マイケルのダンスといえば、エンターテイメントの究極系ともいうべきクオリティ。その質を数時間にも及ぶコンサート中ずっとキープしつつ、かつ、息切れなく歌うというのは、誰の目から見ても至難の業。そのため、体力の低下が顕著になってからは特に、生歌と口パクを組み合わせたスタイルへシフトしていったそうです。
Perfumeやきゃりーが口パクでも許される理由とは?
国内においては、Perfumeやきゃりーぱみゅぱみゅの口パクが有名。2組のプロデューサーを務める中田ヤスタカの楽曲といえば、電子音的サウンドでお馴染み。その音に必要なのは、エフェクト加工された機械音風のボーカルであり、情感たっぷりな熱唱はむしろ不要。
それに、Perfumeは指先まで駆使したダンス、きゃりーはポップアイコン的キャラクターを活かしたステージ演出で魅せていくタイプのパフォーマーなので、生歌がなくても許容されるのでしょう。

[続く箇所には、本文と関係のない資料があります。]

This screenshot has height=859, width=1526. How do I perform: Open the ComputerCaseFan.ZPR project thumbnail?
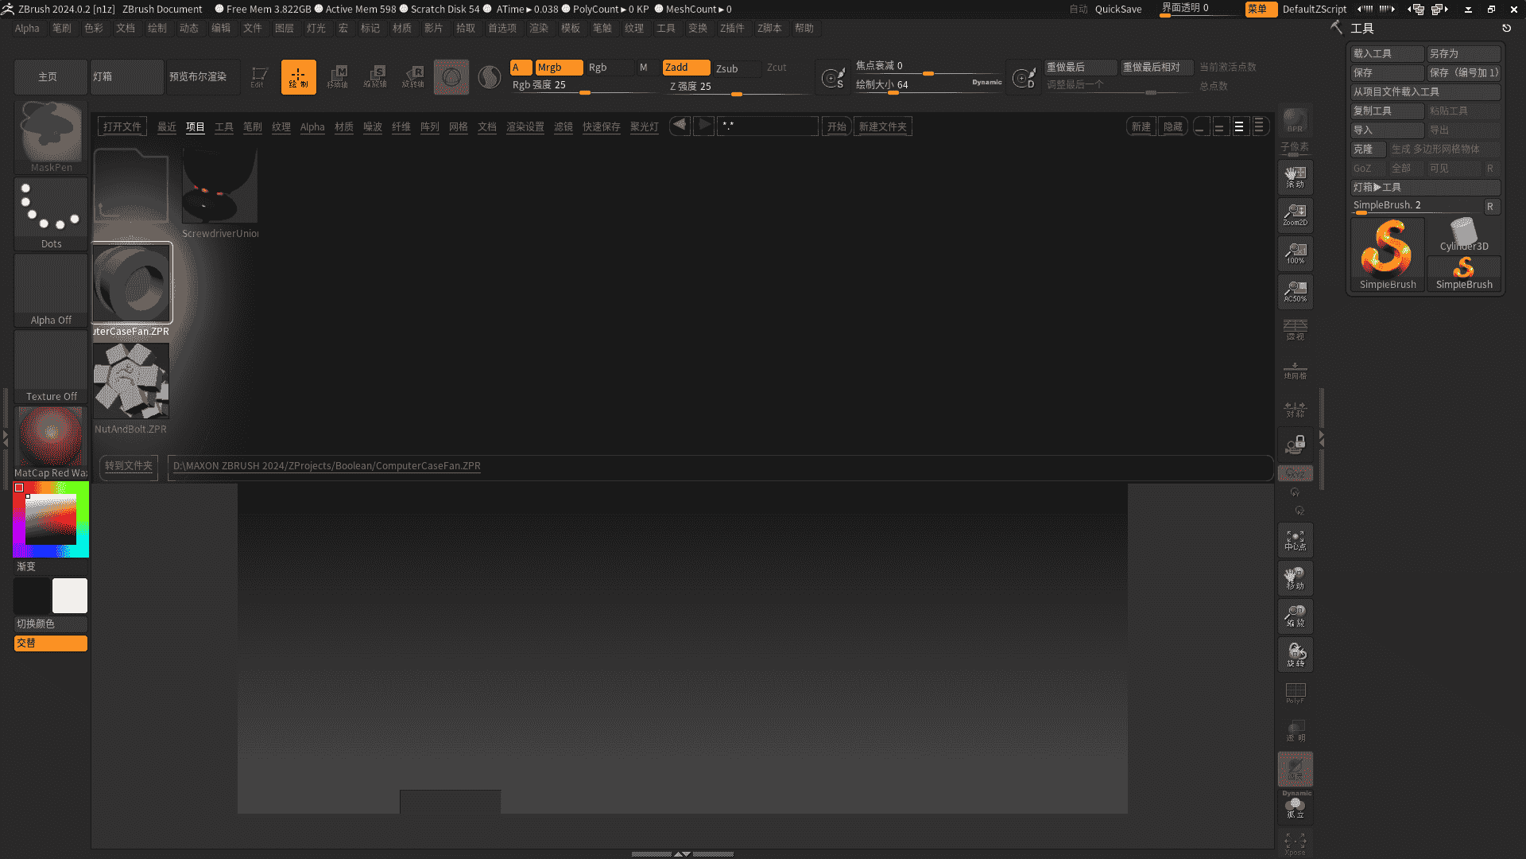132,283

以上のことから、「口パク」を行うには、それなりの理由があること、口パクでも納得できるハイパフォーマンスであること、という条件が最低限必要なのだと分かります。
『ミュージックステーション』で明らかになった口パク
このように、条件付でしか世間から歓迎されない「口パク」ですが、音楽番組ではご存知の通り、多用されています。その存在を視聴者へ知らしめた事件の一つは2006年、山下智久のやらかしによって起こりました。
『ミュージックステーション』(テレビ朝日系)出演時、スタジオで当時リリースしたばかりの楽曲『抱いてセニョリータ』を歌唱中、誤ってマイクスタンドを倒してしまった山P。普通ならここで歌唱が途絶えるはずですが、なぜか彼の歌声は鮮明に流れ続けてしまったのです。
マイクを逆手に…口パク問題を批判したDragon Ash
声が出ない、音程が取れないなど、本番起こるかも知れないアクシデントをなくすために、いわば「必要悪」として存在している口パク。しかし、かつてこの風習に一石を投じたアーティストがいました。それはDragon Ashのボーカル・降谷建志です。
1999年。『COUNT DOWN TV』(TBS系)に出演したDragon Ashは、4枚目のシングル『Let yourself go, Let myself go』を演奏。この時、KJの握ったマイクは逆さまでした。当然、ケアレスミスではありません。すべては意図どおりであり、同番組で通例化していた口パク演出を非難するため、あえて、反対向きにマイクを持ったのです。
このKJのパフォーマンスから既に18年が経過していますが、未だに口パク演出が音楽番組において横行しているのは間違いありません。さらには、さも演奏しているかのように見せる、バンドの“当てふり”も恒常化しているといいます。
ショーの質を保つために必要なことではあるのでしょうが、アーティストとは一体、何なのか……。見ている視聴者も、テレビに出演している演者も、ちょっと分からなくなりそうな今日この頃です。